Exercise goal: Put each line of the material below into a Markdown table with the columns Row and Line, numbering the rows in order and skipping blank lines.

● ● ● ● ●

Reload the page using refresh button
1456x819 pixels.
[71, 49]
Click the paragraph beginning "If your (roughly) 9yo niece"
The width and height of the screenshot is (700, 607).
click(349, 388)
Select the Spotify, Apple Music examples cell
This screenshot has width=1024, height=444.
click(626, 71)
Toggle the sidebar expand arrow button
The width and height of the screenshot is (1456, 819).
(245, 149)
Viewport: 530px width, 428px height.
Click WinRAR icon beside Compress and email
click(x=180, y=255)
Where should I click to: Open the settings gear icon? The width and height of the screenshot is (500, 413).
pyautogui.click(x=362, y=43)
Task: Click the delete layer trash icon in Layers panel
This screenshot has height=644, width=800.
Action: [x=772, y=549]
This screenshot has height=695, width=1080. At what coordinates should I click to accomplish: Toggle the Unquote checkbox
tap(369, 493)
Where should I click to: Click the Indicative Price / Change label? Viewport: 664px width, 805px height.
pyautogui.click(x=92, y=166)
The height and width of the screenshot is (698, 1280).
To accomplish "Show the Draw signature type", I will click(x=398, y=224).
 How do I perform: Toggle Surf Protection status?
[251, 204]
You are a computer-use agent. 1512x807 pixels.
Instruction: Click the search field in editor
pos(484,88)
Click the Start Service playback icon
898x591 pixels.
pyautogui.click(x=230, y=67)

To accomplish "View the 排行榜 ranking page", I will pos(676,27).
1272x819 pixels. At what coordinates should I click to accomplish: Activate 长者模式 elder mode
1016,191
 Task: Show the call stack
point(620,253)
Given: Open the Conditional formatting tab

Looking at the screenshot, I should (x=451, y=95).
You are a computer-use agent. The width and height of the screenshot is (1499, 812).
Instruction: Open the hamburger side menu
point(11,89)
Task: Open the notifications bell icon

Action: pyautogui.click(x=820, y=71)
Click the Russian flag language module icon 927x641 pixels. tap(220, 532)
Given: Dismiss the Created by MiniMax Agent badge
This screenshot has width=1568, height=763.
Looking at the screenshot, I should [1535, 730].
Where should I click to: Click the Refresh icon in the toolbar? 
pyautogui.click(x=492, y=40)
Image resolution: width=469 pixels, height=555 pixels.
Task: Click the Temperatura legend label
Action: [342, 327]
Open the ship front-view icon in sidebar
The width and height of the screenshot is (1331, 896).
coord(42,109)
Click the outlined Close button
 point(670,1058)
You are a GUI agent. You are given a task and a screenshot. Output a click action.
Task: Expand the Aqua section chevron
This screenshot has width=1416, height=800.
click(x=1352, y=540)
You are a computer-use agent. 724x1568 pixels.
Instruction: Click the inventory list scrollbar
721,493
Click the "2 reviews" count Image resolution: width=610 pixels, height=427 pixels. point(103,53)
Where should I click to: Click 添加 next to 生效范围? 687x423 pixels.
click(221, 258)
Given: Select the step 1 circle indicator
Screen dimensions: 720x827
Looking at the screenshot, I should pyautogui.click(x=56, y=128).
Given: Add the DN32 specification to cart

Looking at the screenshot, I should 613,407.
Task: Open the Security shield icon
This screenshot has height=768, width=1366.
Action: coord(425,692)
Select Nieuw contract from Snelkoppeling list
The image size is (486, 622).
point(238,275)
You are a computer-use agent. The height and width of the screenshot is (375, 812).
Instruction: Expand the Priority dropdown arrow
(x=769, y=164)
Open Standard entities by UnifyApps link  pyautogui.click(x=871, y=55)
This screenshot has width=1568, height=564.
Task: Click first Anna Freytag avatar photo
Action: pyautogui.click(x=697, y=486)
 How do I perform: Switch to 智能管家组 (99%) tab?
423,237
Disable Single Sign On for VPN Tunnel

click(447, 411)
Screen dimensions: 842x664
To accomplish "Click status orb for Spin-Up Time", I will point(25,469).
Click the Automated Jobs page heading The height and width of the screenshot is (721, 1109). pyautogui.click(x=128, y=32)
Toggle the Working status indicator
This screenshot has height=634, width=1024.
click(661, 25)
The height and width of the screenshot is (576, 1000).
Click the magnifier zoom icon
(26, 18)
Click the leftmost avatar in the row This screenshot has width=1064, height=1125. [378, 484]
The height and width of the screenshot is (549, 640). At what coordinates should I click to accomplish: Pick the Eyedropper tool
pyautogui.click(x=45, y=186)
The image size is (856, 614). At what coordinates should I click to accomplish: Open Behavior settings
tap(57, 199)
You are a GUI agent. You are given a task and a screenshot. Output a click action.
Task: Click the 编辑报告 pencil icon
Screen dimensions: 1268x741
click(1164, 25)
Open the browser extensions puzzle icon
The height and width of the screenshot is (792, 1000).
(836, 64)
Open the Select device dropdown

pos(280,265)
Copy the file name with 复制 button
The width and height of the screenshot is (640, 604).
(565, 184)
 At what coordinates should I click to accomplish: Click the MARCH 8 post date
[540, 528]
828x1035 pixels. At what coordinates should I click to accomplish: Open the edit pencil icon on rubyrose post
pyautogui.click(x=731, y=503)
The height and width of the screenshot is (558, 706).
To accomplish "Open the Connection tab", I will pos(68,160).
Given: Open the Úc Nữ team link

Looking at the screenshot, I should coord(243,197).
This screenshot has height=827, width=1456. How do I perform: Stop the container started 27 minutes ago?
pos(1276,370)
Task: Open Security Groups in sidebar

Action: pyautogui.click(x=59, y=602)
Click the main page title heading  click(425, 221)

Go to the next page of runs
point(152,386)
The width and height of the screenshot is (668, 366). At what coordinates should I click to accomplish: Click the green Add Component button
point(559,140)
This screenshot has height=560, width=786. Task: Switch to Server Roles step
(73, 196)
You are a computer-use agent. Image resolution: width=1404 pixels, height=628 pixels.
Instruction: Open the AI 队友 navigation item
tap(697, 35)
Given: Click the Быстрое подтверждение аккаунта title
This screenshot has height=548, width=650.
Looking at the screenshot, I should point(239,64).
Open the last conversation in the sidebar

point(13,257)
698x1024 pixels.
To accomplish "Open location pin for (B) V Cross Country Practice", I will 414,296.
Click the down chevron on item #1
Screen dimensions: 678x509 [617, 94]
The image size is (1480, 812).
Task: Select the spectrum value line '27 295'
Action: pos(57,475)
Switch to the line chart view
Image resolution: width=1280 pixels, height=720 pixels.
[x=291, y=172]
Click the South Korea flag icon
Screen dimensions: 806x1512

● ● ● ● ●

Exercise solution:
| Row | Line |
|---|---|
| 1 | Reload the page using refresh button |
| 2 | 1456x819 pixels. |
| 3 | [71, 49] |
| 4 | Click the paragraph beginning "If your (roughly) 9yo niece" |
| 5 | The width and height of the screenshot is (700, 607). |
| 6 | click(349, 388) |
| 7 | Select the Spotify, Apple Music examples cell |
| 8 | This screenshot has width=1024, height=444. |
| 9 | click(626, 71) |
| 10 | Toggle the sidebar expand arrow button |
| 11 | The width and height of the screenshot is (1456, 819). |
| 12 | (245, 149) |
| 13 | Viewport: 530px width, 428px height. |
| 14 | Click WinRAR icon beside Compress and email |
| 15 | click(x=180, y=255) |
| 16 | Where should I click to: Open the settings gear icon? The width and height of the screenshot is (500, 413). |
| 17 | pyautogui.click(x=362, y=43) |
| 18 | Task: Click the delete layer trash icon in Layers panel |
| 19 | This screenshot has height=644, width=800. |
| 20 | Action: [x=772, y=549] |
| 21 | This screenshot has height=695, width=1080. At what coordinates should I click to accomplish: Toggle the Unquote checkbox |
| 22 | tap(369, 493) |
| 23 | Where should I click to: Click the Indicative Price / Change label? Viewport: 664px width, 805px height. |
| 24 | pyautogui.click(x=92, y=166) |
| 25 | The height and width of the screenshot is (698, 1280). |
| 26 | To accomplish "Show the Draw signature type", I will click(x=398, y=224). |
| 27 |  How do I perform: Toggle Surf Protection status? |
| 28 | [251, 204] |
| 29 | You are a computer-use agent. 1512x807 pixels. |
| 30 | Instruction: Click the search field in editor |
| 31 | pos(484,88) |
| 32 | Click the Start Service playback icon |
| 33 | 898x591 pixels. |
| 34 | pyautogui.click(x=230, y=67) |
| 35 | To accomplish "View the 排行榜 ranking page", I will pos(676,27). |
| 36 | 1272x819 pixels. At what coordinates should I click to accomplish: Activate 长者模式 elder mode |
| 37 | 1016,191 |
| 38 |  Task: Show the call stack |
| 39 | point(620,253) |
| 40 | Given: Open the Conditional formatting tab |
| 41 | Looking at the screenshot, I should (x=451, y=95). |
| 42 | You are a computer-use agent. The width and height of the screenshot is (1499, 812). |
| 43 | Instruction: Open the hamburger side menu |
| 44 | point(11,89) |
| 45 | Task: Open the notifications bell icon |
| 46 | Action: pyautogui.click(x=820, y=71) |
| 47 | Click the Russian flag language module icon 927x641 pixels. tap(220, 532) |
| 48 | Given: Dismiss the Created by MiniMax Agent badge |
| 49 | This screenshot has width=1568, height=763. |
| 50 | Looking at the screenshot, I should [1535, 730]. |
| 51 | Where should I click to: Click the Refresh icon in the toolbar?  |
| 52 | pyautogui.click(x=492, y=40) |
| 53 | Image resolution: width=469 pixels, height=555 pixels. |
| 54 | Task: Click the Temperatura legend label |
| 55 | Action: [342, 327] |
| 56 | Open the ship front-view icon in sidebar |
| 57 | The width and height of the screenshot is (1331, 896). |
| 58 | coord(42,109) |
| 59 | Click the outlined Close button |
| 60 |  point(670,1058) |
| 61 | You are a GUI agent. You are given a task and a screenshot. Output a click action. |
| 62 | Task: Expand the Aqua section chevron |
| 63 | This screenshot has width=1416, height=800. |
| 64 | click(x=1352, y=540) |
| 65 | You are a computer-use agent. 724x1568 pixels. |
| 66 | Instruction: Click the inventory list scrollbar |
| 67 | 721,493 |
| 68 | Click the "2 reviews" count Image resolution: width=610 pixels, height=427 pixels. point(103,53) |
| 69 | Where should I click to: Click 添加 next to 生效范围? 687x423 pixels. |
| 70 | click(221, 258) |
| 71 | Given: Select the step 1 circle indicator |
| 72 | Screen dimensions: 720x827 |
| 73 | Looking at the screenshot, I should pyautogui.click(x=56, y=128). |
| 74 | Given: Add the DN32 specification to cart |
| 75 | Looking at the screenshot, I should 613,407. |
| 76 | Task: Open the Security shield icon |
| 77 | This screenshot has height=768, width=1366. |
| 78 | Action: coord(425,692) |
| 79 | Select Nieuw contract from Snelkoppeling list |
| 80 | The image size is (486, 622). |
| 81 | point(238,275) |
| 82 | You are a computer-use agent. The height and width of the screenshot is (375, 812). |
| 83 | Instruction: Expand the Priority dropdown arrow |
| 84 | (x=769, y=164) |
| 85 | Open Standard entities by UnifyApps link  pyautogui.click(x=871, y=55) |
| 86 | This screenshot has width=1568, height=564. |
| 87 | Task: Click first Anna Freytag avatar photo |
| 88 | Action: pyautogui.click(x=697, y=486) |
| 89 |  How do I perform: Switch to 智能管家组 (99%) tab? |
| 90 | 423,237 |
| 91 | Disable Single Sign On for VPN Tunnel |
| 92 | click(447, 411) |
| 93 | Screen dimensions: 842x664 |
| 94 | To accomplish "Click status orb for Spin-Up Time", I will point(25,469). |
| 95 | Click the Automated Jobs page heading The height and width of the screenshot is (721, 1109). pyautogui.click(x=128, y=32) |
| 96 | Toggle the Working status indicator |
| 97 | This screenshot has height=634, width=1024. |
| 98 | click(661, 25) |
| 99 | The height and width of the screenshot is (576, 1000). |
| 100 | Click the magnifier zoom icon |
| 101 | (26, 18) |
| 102 | Click the leftmost avatar in the row This screenshot has width=1064, height=1125. [378, 484] |
| 103 | The height and width of the screenshot is (549, 640). At what coordinates should I click to accomplish: Pick the Eyedropper tool |
| 104 | pyautogui.click(x=45, y=186) |
| 105 | The image size is (856, 614). At what coordinates should I click to accomplish: Open Behavior settings |
| 106 | tap(57, 199) |
| 107 | You are a GUI agent. You are given a task and a screenshot. Output a click action. |
| 108 | Task: Click the 编辑报告 pencil icon |
| 109 | Screen dimensions: 1268x741 |
| 110 | click(1164, 25) |
| 111 | Open the browser extensions puzzle icon |
| 112 | The height and width of the screenshot is (792, 1000). |
| 113 | (836, 64) |
| 114 | Open the Select device dropdown |
| 115 | pos(280,265) |
| 116 | Copy the file name with 复制 button |
| 117 | The width and height of the screenshot is (640, 604). |
| 118 | (565, 184) |
| 119 |  At what coordinates should I click to accomplish: Click the MARCH 8 post date |
| 120 | [540, 528] |
| 121 | 828x1035 pixels. At what coordinates should I click to accomplish: Open the edit pencil icon on rubyrose post |
| 122 | pyautogui.click(x=731, y=503) |
| 123 | The height and width of the screenshot is (558, 706). |
| 124 | To accomplish "Open the Connection tab", I will pos(68,160). |
| 125 | Given: Open the Úc Nữ team link |
| 126 | Looking at the screenshot, I should coord(243,197). |
| 127 | This screenshot has height=827, width=1456. How do I perform: Stop the container started 27 minutes ago? |
| 128 | pos(1276,370) |
| 129 | Task: Open Security Groups in sidebar |
| 130 | Action: pyautogui.click(x=59, y=602) |
| 131 | Click the main page title heading  click(425, 221) |
| 132 | Go to the next page of runs |
| 133 | point(152,386) |
| 134 | The width and height of the screenshot is (668, 366). At what coordinates should I click to accomplish: Click the green Add Component button |
| 135 | point(559,140) |
| 136 | This screenshot has height=560, width=786. Task: Switch to Server Roles step |
| 137 | (73, 196) |
| 138 | You are a computer-use agent. Image resolution: width=1404 pixels, height=628 pixels. |
| 139 | Instruction: Open the AI 队友 navigation item |
| 140 | tap(697, 35) |
| 141 | Given: Click the Быстрое подтверждение аккаунта title |
| 142 | This screenshot has height=548, width=650. |
| 143 | Looking at the screenshot, I should point(239,64). |
| 144 | Open the last conversation in the sidebar |
| 145 | point(13,257) |
| 146 | 698x1024 pixels. |
| 147 | To accomplish "Open location pin for (B) V Cross Country Practice", I will 414,296. |
| 148 | Click the down chevron on item #1 |
| 149 | Screen dimensions: 678x509 [617, 94] |
| 150 | The image size is (1480, 812). |
| 151 | Task: Select the spectrum value line '27 295' |
| 152 | Action: pos(57,475) |
| 153 | Switch to the line chart view |
| 154 | Image resolution: width=1280 pixels, height=720 pixels. |
| 155 | [x=291, y=172] |
| 156 | Click the South Korea flag icon |
| 157 | Screen dimensions: 806x1512 |